Problem to work on
Your task is to extract every entry that follows word for word while excluding the pictures.

Supplied material

=-=-=

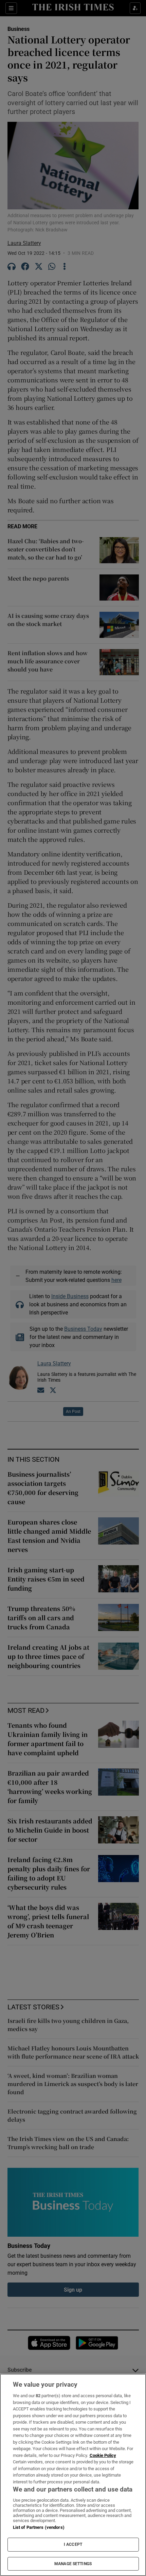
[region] (73, 2475)
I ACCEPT (73, 2544)
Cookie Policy (103, 2455)
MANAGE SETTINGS (73, 2563)
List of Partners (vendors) (39, 2527)
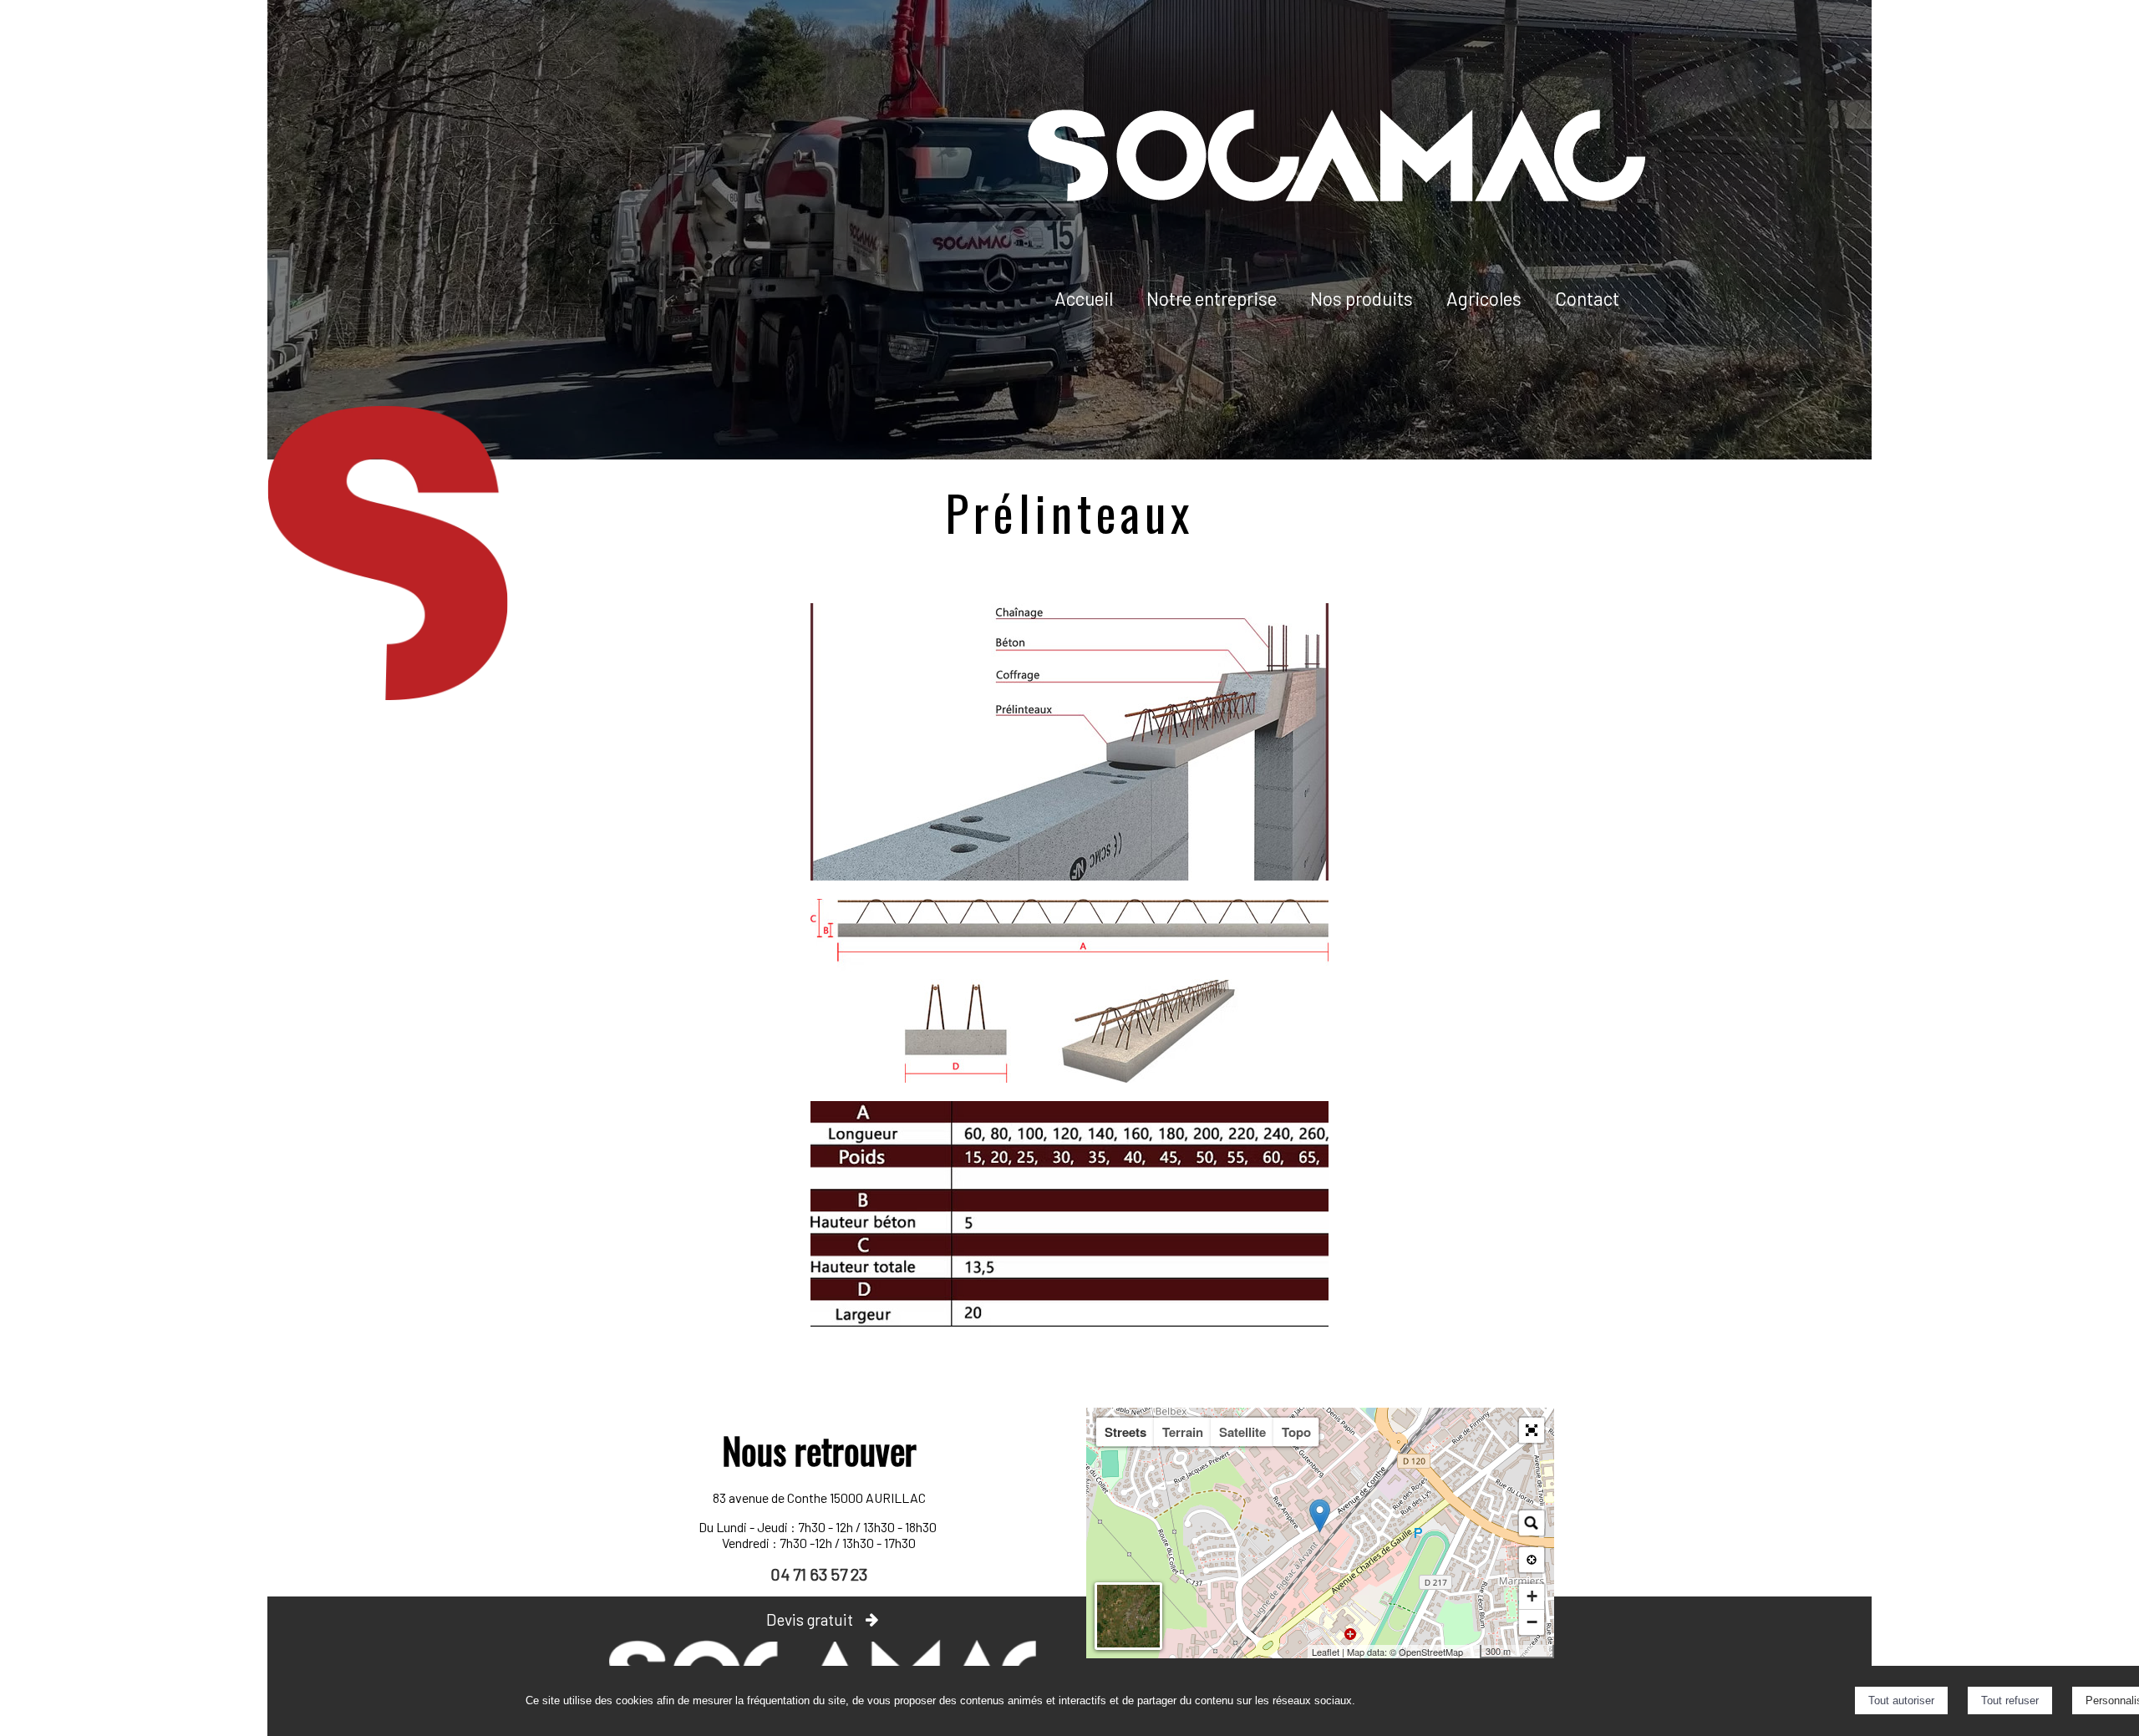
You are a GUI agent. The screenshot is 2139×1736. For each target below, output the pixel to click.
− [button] (1532, 1622)
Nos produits (1361, 298)
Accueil (1083, 298)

=-=-=

Answer space
[region] (73, 2475)
I ACCEPT (73, 2544)
Cookie Policy (103, 2455)
MANAGE SETTINGS (73, 2563)
List of Partners (vendors) (39, 2527)
You are a GUI agent. The screenshot is 2139×1736. For each target below, output the pixel to click.
− [button] (1532, 1622)
Nos produits (1361, 298)
Accueil (1083, 298)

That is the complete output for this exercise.